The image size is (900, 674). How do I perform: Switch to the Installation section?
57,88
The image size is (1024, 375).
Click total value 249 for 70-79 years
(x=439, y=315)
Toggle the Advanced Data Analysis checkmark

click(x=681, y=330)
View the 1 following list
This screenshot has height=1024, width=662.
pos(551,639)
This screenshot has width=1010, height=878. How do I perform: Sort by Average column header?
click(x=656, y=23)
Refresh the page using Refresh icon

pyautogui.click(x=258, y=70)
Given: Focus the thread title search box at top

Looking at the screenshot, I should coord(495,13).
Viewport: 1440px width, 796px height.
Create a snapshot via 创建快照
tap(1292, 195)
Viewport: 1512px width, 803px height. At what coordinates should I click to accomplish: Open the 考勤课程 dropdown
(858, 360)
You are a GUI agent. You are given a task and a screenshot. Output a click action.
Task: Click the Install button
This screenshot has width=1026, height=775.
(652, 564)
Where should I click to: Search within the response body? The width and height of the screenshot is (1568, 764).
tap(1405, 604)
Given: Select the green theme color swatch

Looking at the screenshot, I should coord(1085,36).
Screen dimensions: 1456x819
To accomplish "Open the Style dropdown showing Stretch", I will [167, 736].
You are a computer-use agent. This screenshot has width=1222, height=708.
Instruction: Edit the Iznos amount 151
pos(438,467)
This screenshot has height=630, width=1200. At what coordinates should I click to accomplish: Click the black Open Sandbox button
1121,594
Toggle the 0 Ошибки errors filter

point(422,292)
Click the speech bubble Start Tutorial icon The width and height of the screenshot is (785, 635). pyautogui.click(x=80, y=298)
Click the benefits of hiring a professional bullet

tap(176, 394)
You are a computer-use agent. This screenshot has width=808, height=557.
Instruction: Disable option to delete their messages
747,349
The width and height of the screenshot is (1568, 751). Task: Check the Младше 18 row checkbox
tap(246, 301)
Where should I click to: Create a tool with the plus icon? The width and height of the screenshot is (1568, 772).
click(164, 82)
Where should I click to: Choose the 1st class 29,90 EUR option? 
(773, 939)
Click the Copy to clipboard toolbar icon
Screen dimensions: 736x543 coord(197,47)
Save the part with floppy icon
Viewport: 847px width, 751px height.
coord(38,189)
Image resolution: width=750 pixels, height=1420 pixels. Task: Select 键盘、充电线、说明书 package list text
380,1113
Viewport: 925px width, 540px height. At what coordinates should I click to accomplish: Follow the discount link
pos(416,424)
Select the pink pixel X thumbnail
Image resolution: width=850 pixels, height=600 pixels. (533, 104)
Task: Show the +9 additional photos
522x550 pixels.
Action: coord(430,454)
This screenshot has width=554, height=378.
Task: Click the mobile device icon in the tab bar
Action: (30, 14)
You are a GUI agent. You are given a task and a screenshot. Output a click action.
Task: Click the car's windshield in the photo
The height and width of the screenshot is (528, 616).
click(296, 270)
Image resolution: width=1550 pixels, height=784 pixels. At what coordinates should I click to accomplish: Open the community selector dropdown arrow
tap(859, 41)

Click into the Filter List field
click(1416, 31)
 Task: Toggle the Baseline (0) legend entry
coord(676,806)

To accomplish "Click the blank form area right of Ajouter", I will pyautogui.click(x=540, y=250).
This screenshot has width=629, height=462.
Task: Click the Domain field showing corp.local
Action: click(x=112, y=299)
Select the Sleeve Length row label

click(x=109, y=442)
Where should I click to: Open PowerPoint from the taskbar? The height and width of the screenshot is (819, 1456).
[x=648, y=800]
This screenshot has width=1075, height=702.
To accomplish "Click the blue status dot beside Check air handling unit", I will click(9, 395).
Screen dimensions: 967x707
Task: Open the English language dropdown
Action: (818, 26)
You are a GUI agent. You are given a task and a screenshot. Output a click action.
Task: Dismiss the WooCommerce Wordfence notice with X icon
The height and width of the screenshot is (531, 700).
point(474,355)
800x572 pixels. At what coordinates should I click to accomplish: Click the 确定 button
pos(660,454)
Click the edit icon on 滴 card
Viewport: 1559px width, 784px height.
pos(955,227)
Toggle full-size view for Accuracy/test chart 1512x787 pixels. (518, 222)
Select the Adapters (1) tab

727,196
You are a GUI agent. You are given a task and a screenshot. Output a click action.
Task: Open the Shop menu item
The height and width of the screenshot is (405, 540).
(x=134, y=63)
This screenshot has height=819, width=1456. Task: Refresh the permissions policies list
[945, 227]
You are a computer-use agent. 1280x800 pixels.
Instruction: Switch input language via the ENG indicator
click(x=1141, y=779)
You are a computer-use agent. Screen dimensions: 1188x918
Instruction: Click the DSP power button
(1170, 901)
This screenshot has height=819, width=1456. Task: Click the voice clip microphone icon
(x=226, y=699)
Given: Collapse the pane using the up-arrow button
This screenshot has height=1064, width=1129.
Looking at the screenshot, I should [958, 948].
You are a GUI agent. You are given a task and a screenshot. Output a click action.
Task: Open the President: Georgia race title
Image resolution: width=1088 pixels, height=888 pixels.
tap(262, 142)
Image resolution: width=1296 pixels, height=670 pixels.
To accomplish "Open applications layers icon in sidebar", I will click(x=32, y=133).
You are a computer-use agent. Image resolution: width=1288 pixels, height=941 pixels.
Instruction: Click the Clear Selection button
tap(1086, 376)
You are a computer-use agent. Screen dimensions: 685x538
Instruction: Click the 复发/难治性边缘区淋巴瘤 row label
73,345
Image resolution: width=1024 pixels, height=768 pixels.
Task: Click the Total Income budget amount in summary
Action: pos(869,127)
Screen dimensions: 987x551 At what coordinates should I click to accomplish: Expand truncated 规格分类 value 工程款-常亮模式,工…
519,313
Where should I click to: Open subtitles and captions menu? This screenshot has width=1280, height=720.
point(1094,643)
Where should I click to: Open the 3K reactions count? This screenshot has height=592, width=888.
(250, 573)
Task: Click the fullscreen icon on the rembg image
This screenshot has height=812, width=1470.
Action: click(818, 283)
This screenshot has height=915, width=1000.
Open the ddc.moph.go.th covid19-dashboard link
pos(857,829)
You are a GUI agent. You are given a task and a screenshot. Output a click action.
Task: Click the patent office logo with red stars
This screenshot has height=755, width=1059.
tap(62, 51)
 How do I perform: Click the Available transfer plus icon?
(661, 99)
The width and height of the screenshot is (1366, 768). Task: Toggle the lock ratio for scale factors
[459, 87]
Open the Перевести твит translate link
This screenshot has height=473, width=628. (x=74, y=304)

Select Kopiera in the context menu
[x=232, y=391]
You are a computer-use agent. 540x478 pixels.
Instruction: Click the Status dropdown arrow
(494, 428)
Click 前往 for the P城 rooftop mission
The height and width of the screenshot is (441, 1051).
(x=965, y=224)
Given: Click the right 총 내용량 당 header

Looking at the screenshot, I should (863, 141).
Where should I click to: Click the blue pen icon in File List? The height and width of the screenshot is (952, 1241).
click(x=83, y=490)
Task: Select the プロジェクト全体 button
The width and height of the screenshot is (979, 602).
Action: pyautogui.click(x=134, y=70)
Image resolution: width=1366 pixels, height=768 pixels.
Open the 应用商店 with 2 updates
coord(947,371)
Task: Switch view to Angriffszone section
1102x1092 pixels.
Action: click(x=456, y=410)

__Requirement__
Output every nonblank line of the entries above as a Markdown table with two columns, "Row" and "Line", numbering the rows consecutively from 1.

__Response to the task__
| Row | Line |
|---|---|
| 1 | The image size is (900, 674). How do I perform: Switch to the Installation section? |
| 2 | 57,88 |
| 3 | The image size is (1024, 375). |
| 4 | Click total value 249 for 70-79 years |
| 5 | (x=439, y=315) |
| 6 | Toggle the Advanced Data Analysis checkmark |
| 7 | click(x=681, y=330) |
| 8 | View the 1 following list |
| 9 | This screenshot has height=1024, width=662. |
| 10 | pos(551,639) |
| 11 | This screenshot has width=1010, height=878. How do I perform: Sort by Average column header? |
| 12 | click(x=656, y=23) |
| 13 | Refresh the page using Refresh icon |
| 14 | pyautogui.click(x=258, y=70) |
| 15 | Given: Focus the thread title search box at top |
| 16 | Looking at the screenshot, I should coord(495,13). |
| 17 | Viewport: 1440px width, 796px height. |
| 18 | Create a snapshot via 创建快照 |
| 19 | tap(1292, 195) |
| 20 | Viewport: 1512px width, 803px height. At what coordinates should I click to accomplish: Open the 考勤课程 dropdown |
| 21 | (858, 360) |
| 22 | You are a GUI agent. You are given a task and a screenshot. Output a click action. |
| 23 | Task: Click the Install button |
| 24 | This screenshot has width=1026, height=775. |
| 25 | (652, 564) |
| 26 | Where should I click to: Search within the response body? The width and height of the screenshot is (1568, 764). |
| 27 | tap(1405, 604) |
| 28 | Given: Select the green theme color swatch |
| 29 | Looking at the screenshot, I should coord(1085,36). |
| 30 | Screen dimensions: 1456x819 |
| 31 | To accomplish "Open the Style dropdown showing Stretch", I will [167, 736]. |
| 32 | You are a computer-use agent. This screenshot has width=1222, height=708. |
| 33 | Instruction: Edit the Iznos amount 151 |
| 34 | pos(438,467) |
| 35 | This screenshot has height=630, width=1200. At what coordinates should I click to accomplish: Click the black Open Sandbox button |
| 36 | 1121,594 |
| 37 | Toggle the 0 Ошибки errors filter |
| 38 | point(422,292) |
| 39 | Click the speech bubble Start Tutorial icon The width and height of the screenshot is (785, 635). pyautogui.click(x=80, y=298) |
| 40 | Click the benefits of hiring a professional bullet |
| 41 | tap(176, 394) |
| 42 | You are a computer-use agent. This screenshot has width=808, height=557. |
| 43 | Instruction: Disable option to delete their messages |
| 44 | 747,349 |
| 45 | The width and height of the screenshot is (1568, 751). Task: Check the Младше 18 row checkbox |
| 46 | tap(246, 301) |
| 47 | Where should I click to: Create a tool with the plus icon? The width and height of the screenshot is (1568, 772). |
| 48 | click(164, 82) |
| 49 | Where should I click to: Choose the 1st class 29,90 EUR option?  |
| 50 | (773, 939) |
| 51 | Click the Copy to clipboard toolbar icon |
| 52 | Screen dimensions: 736x543 coord(197,47) |
| 53 | Save the part with floppy icon |
| 54 | Viewport: 847px width, 751px height. |
| 55 | coord(38,189) |
| 56 | Image resolution: width=750 pixels, height=1420 pixels. Task: Select 键盘、充电线、说明书 package list text |
| 57 | 380,1113 |
| 58 | Viewport: 925px width, 540px height. At what coordinates should I click to accomplish: Follow the discount link |
| 59 | pos(416,424) |
| 60 | Select the pink pixel X thumbnail |
| 61 | Image resolution: width=850 pixels, height=600 pixels. (533, 104) |
| 62 | Task: Show the +9 additional photos |
| 63 | 522x550 pixels. |
| 64 | Action: coord(430,454) |
| 65 | This screenshot has width=554, height=378. |
| 66 | Task: Click the mobile device icon in the tab bar |
| 67 | Action: (30, 14) |
| 68 | You are a GUI agent. You are given a task and a screenshot. Output a click action. |
| 69 | Task: Click the car's windshield in the photo |
| 70 | The height and width of the screenshot is (528, 616). |
| 71 | click(296, 270) |
| 72 | Image resolution: width=1550 pixels, height=784 pixels. At what coordinates should I click to accomplish: Open the community selector dropdown arrow |
| 73 | tap(859, 41) |
| 74 | Click into the Filter List field |
| 75 | click(1416, 31) |
| 76 |  Task: Toggle the Baseline (0) legend entry |
| 77 | coord(676,806) |
| 78 | To accomplish "Click the blank form area right of Ajouter", I will pyautogui.click(x=540, y=250). |
| 79 | This screenshot has width=629, height=462. |
| 80 | Task: Click the Domain field showing corp.local |
| 81 | Action: click(x=112, y=299) |
| 82 | Select the Sleeve Length row label |
| 83 | click(x=109, y=442) |
| 84 | Where should I click to: Open PowerPoint from the taskbar? The height and width of the screenshot is (819, 1456). |
| 85 | [x=648, y=800] |
| 86 | This screenshot has width=1075, height=702. |
| 87 | To accomplish "Click the blue status dot beside Check air handling unit", I will click(9, 395). |
| 88 | Screen dimensions: 967x707 |
| 89 | Task: Open the English language dropdown |
| 90 | Action: (818, 26) |
| 91 | You are a GUI agent. You are given a task and a screenshot. Output a click action. |
| 92 | Task: Dismiss the WooCommerce Wordfence notice with X icon |
| 93 | The height and width of the screenshot is (531, 700). |
| 94 | point(474,355) |
| 95 | 800x572 pixels. At what coordinates should I click to accomplish: Click the 确定 button |
| 96 | pos(660,454) |
| 97 | Click the edit icon on 滴 card |
| 98 | Viewport: 1559px width, 784px height. |
| 99 | pos(955,227) |
| 100 | Toggle full-size view for Accuracy/test chart 1512x787 pixels. (518, 222) |
| 101 | Select the Adapters (1) tab |
| 102 | 727,196 |
| 103 | You are a GUI agent. You are given a task and a screenshot. Output a click action. |
| 104 | Task: Open the Shop menu item |
| 105 | The height and width of the screenshot is (405, 540). |
| 106 | (x=134, y=63) |
| 107 | This screenshot has height=819, width=1456. Task: Refresh the permissions policies list |
| 108 | [945, 227] |
| 109 | You are a computer-use agent. 1280x800 pixels. |
| 110 | Instruction: Switch input language via the ENG indicator |
| 111 | click(x=1141, y=779) |
| 112 | You are a computer-use agent. Screen dimensions: 1188x918 |
| 113 | Instruction: Click the DSP power button |
| 114 | (1170, 901) |
| 115 | This screenshot has height=819, width=1456. Task: Click the voice clip microphone icon |
| 116 | (x=226, y=699) |
| 117 | Given: Collapse the pane using the up-arrow button |
| 118 | This screenshot has height=1064, width=1129. |
| 119 | Looking at the screenshot, I should [958, 948]. |
| 120 | You are a GUI agent. You are given a task and a screenshot. Output a click action. |
| 121 | Task: Open the President: Georgia race title |
| 122 | Image resolution: width=1088 pixels, height=888 pixels. |
| 123 | tap(262, 142) |
| 124 | Image resolution: width=1296 pixels, height=670 pixels. |
| 125 | To accomplish "Open applications layers icon in sidebar", I will click(x=32, y=133). |
| 126 | You are a computer-use agent. Image resolution: width=1288 pixels, height=941 pixels. |
| 127 | Instruction: Click the Clear Selection button |
| 128 | tap(1086, 376) |
| 129 | You are a computer-use agent. Screen dimensions: 685x538 |
| 130 | Instruction: Click the 复发/难治性边缘区淋巴瘤 row label |
| 131 | 73,345 |
| 132 | Image resolution: width=1024 pixels, height=768 pixels. |
| 133 | Task: Click the Total Income budget amount in summary |
| 134 | Action: pos(869,127) |
| 135 | Screen dimensions: 987x551 At what coordinates should I click to accomplish: Expand truncated 规格分类 value 工程款-常亮模式,工… |
| 136 | 519,313 |
| 137 | Where should I click to: Open subtitles and captions menu? This screenshot has width=1280, height=720. |
| 138 | point(1094,643) |
| 139 | Where should I click to: Open the 3K reactions count? This screenshot has height=592, width=888. |
| 140 | (250, 573) |
| 141 | Task: Click the fullscreen icon on the rembg image |
| 142 | This screenshot has height=812, width=1470. |
| 143 | Action: click(818, 283) |
| 144 | This screenshot has height=915, width=1000. |
| 145 | Open the ddc.moph.go.th covid19-dashboard link |
| 146 | pos(857,829) |
| 147 | You are a GUI agent. You are given a task and a screenshot. Output a click action. |
| 148 | Task: Click the patent office logo with red stars |
| 149 | This screenshot has height=755, width=1059. |
| 150 | tap(62, 51) |
| 151 |  How do I perform: Click the Available transfer plus icon? |
| 152 | (661, 99) |
| 153 | The width and height of the screenshot is (1366, 768). Task: Toggle the lock ratio for scale factors |
| 154 | [459, 87] |
| 155 | Open the Перевести твит translate link |
| 156 | This screenshot has height=473, width=628. (x=74, y=304) |
| 157 | Select Kopiera in the context menu |
| 158 | [x=232, y=391] |
| 159 | You are a computer-use agent. 540x478 pixels. |
| 160 | Instruction: Click the Status dropdown arrow |
| 161 | (494, 428) |
| 162 | Click 前往 for the P城 rooftop mission |
| 163 | The height and width of the screenshot is (441, 1051). |
| 164 | (x=965, y=224) |
| 165 | Given: Click the right 총 내용량 당 header |
| 166 | Looking at the screenshot, I should (863, 141). |
| 167 | Where should I click to: Click the blue pen icon in File List? The height and width of the screenshot is (952, 1241). |
| 168 | click(x=83, y=490) |
| 169 | Task: Select the プロジェクト全体 button |
| 170 | The width and height of the screenshot is (979, 602). |
| 171 | Action: pyautogui.click(x=134, y=70) |
| 172 | Image resolution: width=1366 pixels, height=768 pixels. |
| 173 | Open the 应用商店 with 2 updates |
| 174 | coord(947,371) |
| 175 | Task: Switch view to Angriffszone section |
| 176 | 1102x1092 pixels. |
| 177 | Action: click(x=456, y=410) |